### WHAT TO PRODUCE
Update the data starting with the line with "Image resolution: width=954" and going on through the line with "Action: coord(66,192)" by replacing "arrow bullet" with "arrow marker", leaving everything else unchanged. Return only those lines.

### RECORDS
──────────────────────────────

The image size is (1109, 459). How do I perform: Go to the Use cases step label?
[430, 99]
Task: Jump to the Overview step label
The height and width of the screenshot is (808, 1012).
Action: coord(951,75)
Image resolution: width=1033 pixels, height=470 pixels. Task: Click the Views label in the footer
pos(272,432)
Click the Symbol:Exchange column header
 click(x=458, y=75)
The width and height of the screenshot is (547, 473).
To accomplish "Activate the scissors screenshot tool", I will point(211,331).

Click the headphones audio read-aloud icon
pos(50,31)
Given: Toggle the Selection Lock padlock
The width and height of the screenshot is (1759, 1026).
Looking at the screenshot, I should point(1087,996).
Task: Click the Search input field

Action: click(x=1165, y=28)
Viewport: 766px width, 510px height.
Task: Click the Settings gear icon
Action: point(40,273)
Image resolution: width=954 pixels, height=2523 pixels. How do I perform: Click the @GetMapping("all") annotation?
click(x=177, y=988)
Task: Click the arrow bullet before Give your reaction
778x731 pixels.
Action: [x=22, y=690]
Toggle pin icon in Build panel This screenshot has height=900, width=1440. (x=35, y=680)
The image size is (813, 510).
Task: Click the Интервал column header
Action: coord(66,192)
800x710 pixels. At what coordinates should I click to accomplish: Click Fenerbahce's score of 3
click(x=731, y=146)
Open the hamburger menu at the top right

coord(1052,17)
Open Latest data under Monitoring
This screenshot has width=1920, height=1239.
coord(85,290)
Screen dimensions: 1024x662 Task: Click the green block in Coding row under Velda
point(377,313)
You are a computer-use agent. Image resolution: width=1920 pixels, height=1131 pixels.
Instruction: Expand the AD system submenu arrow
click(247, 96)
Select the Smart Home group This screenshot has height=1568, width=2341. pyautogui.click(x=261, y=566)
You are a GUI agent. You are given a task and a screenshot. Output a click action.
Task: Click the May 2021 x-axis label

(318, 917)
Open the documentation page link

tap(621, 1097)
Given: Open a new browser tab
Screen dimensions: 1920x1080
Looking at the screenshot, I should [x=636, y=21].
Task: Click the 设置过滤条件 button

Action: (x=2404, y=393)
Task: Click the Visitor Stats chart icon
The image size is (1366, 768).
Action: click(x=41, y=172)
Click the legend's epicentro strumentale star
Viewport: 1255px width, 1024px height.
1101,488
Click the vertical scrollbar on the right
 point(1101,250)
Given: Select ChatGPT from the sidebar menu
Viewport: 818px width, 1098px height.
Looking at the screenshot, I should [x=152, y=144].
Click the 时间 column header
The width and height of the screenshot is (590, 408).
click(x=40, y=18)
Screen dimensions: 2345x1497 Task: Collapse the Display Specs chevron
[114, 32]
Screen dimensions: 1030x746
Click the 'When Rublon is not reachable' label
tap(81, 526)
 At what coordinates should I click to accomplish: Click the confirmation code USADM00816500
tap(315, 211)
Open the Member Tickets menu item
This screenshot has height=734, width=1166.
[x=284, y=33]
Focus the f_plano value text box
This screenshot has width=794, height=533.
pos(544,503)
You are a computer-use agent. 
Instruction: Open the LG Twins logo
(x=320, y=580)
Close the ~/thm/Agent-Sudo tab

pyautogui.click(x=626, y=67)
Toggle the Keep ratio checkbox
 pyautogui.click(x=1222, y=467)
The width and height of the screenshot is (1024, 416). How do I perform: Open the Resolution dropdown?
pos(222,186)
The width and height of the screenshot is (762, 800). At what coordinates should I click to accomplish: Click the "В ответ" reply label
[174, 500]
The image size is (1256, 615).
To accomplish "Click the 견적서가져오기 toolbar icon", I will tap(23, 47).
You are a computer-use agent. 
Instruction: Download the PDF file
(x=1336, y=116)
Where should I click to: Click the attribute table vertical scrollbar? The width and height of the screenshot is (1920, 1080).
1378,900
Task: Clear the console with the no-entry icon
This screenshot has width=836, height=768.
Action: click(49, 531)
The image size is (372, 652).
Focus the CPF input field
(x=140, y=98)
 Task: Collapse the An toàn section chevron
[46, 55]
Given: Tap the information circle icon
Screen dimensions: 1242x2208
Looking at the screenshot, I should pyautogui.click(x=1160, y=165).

──────────────────────────────

### COMPLETE OUTPUT
Image resolution: width=954 pixels, height=2523 pixels. How do I perform: Click the @GetMapping("all") annotation?
click(x=177, y=988)
Task: Click the arrow marker before Give your reaction
778x731 pixels.
Action: [x=22, y=690]
Toggle pin icon in Build panel This screenshot has height=900, width=1440. (x=35, y=680)
The image size is (813, 510).
Task: Click the Интервал column header
Action: coord(66,192)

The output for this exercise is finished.